[[ THE DATA open ]]

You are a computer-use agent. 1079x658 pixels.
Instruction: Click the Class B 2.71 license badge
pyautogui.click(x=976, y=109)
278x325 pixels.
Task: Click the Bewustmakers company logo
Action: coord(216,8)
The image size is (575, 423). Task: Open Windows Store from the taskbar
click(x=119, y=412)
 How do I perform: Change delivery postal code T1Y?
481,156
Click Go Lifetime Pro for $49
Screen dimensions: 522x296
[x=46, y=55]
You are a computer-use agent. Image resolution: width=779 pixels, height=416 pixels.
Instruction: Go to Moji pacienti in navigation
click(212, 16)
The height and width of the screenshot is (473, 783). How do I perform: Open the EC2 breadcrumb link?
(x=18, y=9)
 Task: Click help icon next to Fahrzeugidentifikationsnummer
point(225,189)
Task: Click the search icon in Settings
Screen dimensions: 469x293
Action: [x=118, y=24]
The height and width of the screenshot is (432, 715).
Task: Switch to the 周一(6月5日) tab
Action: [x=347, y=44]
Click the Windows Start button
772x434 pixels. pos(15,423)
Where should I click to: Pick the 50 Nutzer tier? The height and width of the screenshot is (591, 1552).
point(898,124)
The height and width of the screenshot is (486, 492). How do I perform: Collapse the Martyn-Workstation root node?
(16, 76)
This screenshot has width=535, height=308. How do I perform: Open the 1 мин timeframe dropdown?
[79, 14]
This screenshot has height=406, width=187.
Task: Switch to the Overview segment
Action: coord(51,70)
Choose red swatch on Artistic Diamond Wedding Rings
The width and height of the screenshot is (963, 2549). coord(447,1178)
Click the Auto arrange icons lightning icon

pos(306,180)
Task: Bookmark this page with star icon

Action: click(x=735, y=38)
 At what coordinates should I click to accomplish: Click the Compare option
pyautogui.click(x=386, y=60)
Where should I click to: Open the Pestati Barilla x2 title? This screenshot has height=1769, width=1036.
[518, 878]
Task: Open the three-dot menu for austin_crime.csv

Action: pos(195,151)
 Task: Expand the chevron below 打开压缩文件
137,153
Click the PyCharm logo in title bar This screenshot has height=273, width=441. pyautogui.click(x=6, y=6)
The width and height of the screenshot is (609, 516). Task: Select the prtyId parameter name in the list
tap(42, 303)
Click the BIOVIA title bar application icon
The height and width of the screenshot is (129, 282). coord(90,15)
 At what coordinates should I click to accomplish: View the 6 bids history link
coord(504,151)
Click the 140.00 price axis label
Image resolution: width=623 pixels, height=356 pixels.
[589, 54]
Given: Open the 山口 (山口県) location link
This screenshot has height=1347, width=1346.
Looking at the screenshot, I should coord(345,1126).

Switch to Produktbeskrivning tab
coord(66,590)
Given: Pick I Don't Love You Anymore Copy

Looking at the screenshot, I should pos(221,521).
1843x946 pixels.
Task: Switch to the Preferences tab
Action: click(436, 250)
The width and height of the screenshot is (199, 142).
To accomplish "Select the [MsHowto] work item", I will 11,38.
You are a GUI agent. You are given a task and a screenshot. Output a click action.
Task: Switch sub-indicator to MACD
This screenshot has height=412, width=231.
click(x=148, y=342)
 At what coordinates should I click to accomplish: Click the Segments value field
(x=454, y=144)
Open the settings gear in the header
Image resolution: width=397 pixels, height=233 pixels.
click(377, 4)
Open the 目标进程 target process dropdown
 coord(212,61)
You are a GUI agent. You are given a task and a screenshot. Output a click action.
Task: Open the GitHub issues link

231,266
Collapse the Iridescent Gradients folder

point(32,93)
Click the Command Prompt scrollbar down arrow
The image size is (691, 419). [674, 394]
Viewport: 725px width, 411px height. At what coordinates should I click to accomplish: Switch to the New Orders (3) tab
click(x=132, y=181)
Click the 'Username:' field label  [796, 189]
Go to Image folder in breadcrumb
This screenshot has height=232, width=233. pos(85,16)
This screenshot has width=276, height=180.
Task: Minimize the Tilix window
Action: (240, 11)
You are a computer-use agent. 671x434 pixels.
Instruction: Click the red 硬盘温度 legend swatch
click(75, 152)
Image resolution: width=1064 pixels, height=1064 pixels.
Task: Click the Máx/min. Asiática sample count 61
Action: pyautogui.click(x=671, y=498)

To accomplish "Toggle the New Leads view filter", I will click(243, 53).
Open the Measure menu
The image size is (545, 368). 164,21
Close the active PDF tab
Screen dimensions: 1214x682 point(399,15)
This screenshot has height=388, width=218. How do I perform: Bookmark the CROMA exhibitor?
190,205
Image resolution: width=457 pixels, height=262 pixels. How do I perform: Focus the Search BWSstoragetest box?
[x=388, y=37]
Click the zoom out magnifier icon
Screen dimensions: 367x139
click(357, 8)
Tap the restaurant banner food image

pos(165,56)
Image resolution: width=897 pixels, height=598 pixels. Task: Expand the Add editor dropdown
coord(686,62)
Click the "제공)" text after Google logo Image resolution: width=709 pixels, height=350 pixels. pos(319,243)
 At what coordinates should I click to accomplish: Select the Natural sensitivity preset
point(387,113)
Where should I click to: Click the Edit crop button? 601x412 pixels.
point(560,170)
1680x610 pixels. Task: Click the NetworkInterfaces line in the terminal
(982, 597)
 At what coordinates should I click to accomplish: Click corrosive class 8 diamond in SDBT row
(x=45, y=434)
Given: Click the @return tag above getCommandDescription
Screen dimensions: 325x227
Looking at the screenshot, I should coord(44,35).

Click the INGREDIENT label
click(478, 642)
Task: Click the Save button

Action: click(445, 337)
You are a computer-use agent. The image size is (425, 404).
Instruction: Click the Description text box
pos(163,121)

[[ THE DATA closed ]]

WORK TO BE COMPLETED: One number is all the reply should hold: how many lines in these records include the word "agent".

REPLY TO THE TASK: 6